The Eight-Property Harness Audit: A 30-Minute Readiness Test for Production Agents

The dangerous sentence is: “we have a harness.”

Most teams mean something softer. They have a prompt template, a tool registry, a few evals, a dashboard, and a human escalation path that works when the right person is awake. Those are useful pieces. They are not yet a production harness.

A harness is load-bearing only when it can prove the agent saw the right context, obeyed policy outside the model, used only approved tools, passed validation, emitted an audit trail, could be reversed, was measured by intent and version, and improved from failures without tribal memory. If any of those guarantees is implicit, the system is still operating on trust.

This audit turns “we have a harness” into evidence. It is intentionally short enough to run before lunch and concrete enough to survive an incident review.

The eight properties come from the ContextOS Harness Engineering contract. This post is the operator version: what to inspect, what disqualifies the property, and the smallest fix that moves the system back toward a pass.

Field audit

Thirty minutes. Two traces. Three artifacts.
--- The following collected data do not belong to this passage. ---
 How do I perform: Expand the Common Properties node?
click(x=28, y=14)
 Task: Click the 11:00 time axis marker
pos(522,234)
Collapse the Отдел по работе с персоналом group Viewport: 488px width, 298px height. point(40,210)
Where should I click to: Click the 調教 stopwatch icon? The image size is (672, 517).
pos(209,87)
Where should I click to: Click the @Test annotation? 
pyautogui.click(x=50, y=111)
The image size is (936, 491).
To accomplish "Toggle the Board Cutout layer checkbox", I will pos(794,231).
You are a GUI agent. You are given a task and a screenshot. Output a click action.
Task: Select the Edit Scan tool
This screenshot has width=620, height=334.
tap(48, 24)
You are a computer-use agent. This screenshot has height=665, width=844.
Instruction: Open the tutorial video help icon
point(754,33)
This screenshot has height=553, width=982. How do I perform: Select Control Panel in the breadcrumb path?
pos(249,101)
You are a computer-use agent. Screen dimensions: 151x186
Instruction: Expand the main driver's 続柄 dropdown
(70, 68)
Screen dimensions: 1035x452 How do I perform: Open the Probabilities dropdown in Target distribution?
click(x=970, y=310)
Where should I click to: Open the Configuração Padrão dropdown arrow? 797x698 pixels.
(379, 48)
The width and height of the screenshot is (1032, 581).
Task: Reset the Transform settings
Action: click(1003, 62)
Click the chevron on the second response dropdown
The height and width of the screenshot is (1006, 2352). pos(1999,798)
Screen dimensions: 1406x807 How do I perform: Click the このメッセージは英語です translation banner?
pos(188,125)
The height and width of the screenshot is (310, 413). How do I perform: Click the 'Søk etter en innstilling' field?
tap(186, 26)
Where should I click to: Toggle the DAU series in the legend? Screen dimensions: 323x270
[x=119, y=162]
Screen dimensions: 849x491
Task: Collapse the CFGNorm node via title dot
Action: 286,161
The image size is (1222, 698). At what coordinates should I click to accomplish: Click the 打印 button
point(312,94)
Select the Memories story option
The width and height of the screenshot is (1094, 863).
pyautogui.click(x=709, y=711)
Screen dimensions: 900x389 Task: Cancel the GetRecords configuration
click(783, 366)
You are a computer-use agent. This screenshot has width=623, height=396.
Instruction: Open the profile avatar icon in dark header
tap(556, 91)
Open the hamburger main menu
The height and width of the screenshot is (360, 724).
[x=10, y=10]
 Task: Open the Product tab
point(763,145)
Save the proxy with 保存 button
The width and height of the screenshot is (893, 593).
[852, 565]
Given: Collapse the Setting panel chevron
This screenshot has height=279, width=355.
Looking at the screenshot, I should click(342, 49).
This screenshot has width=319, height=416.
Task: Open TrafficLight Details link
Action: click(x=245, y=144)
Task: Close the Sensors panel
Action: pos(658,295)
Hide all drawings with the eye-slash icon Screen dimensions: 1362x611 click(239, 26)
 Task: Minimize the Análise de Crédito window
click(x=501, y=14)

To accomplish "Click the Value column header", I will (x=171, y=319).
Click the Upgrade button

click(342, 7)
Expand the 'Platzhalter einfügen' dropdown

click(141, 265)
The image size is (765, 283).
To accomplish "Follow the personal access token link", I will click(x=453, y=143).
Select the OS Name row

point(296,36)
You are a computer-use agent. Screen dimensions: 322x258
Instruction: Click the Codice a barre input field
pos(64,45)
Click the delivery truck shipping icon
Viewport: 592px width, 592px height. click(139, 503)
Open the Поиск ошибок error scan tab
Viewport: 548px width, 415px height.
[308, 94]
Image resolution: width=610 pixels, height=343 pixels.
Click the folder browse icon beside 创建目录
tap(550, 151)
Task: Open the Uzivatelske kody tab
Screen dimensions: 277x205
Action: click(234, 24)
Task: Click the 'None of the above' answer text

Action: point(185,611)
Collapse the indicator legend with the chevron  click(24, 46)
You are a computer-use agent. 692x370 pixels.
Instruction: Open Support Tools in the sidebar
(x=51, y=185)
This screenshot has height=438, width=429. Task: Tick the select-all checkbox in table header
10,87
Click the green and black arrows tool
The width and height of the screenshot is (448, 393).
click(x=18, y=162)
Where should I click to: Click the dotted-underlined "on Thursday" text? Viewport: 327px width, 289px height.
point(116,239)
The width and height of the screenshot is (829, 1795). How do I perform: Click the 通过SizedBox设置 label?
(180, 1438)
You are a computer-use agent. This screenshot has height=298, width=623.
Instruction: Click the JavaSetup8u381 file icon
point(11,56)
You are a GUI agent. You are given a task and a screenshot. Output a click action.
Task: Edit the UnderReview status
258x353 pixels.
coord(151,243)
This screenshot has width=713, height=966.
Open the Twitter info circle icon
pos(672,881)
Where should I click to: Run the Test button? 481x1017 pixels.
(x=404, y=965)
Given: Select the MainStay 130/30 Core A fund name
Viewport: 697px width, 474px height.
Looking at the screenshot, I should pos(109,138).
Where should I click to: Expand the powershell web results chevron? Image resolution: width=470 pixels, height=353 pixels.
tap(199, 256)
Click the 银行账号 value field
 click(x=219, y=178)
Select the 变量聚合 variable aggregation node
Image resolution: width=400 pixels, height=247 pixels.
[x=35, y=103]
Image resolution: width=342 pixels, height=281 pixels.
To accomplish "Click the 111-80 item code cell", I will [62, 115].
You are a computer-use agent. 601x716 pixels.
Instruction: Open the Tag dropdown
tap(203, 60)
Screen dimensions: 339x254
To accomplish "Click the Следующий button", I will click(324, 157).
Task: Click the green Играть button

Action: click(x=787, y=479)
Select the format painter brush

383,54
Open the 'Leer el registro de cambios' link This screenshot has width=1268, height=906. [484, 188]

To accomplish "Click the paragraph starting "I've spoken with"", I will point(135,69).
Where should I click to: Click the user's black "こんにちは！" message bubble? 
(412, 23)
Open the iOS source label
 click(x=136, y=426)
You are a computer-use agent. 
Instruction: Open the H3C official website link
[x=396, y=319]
Treat the audit like a production readiness drill: one normal run, one boundary run, and enough evidence that another engineer can reproduce the score without asking what you meant.

Input

Two trace IDs

One clean success and one run that crossed a policy, tool, eval, approval, replay, or rollback boundary.

Method

Evidence before opinion

Manifests, envelopes, scorecards, traces, dashboards, and release tuples count. Narrative confidence does not.

Output

A ranked fix queue

Three repairs, each tied to the property it unblocks, an owner, and the next audit date.

The output

Do not end the audit with a discussion. End it with three artifacts:

Artifact	What it contains	Why it matters
Scorecard	`pass`, `partial`, or `fail` for each property	Makes readiness visible without interpretation
Evidence bundle	Links to the run, manifests, traces, policy decisions, evaluator results, and dashboards inspected	Lets another engineer verify the score later
Fix queue	The top three repairs, each with owner, due date, and blocking property	Converts audit pain into change control

The scorecard is not a maturity model. It is a release instrument. A team can be sophisticated and still fail the audit if the proof is missing. The inverse is also true: a small, plain harness with typed manifests, replayable runs, and boring gates may pass where a grand architecture cannot.

The scoring rule

For each property, choose one of three answers.

Score	Meaning
Pass	A script, trace, manifest, or dashboard proves the property for a real run.
Partial	The property exists, but it depends on manual process, incomplete coverage, delayed checks, or undocumented convention.
Fail	The property is absent, unenforced, unverifiable, or only described in prose.

Pass

The property is enforced and visible on a real trace.

Partial

The shape exists, but coverage, timing, or enforcement is not load-bearing.

Fail

The claim cannot be proved in five minutes from artifacts.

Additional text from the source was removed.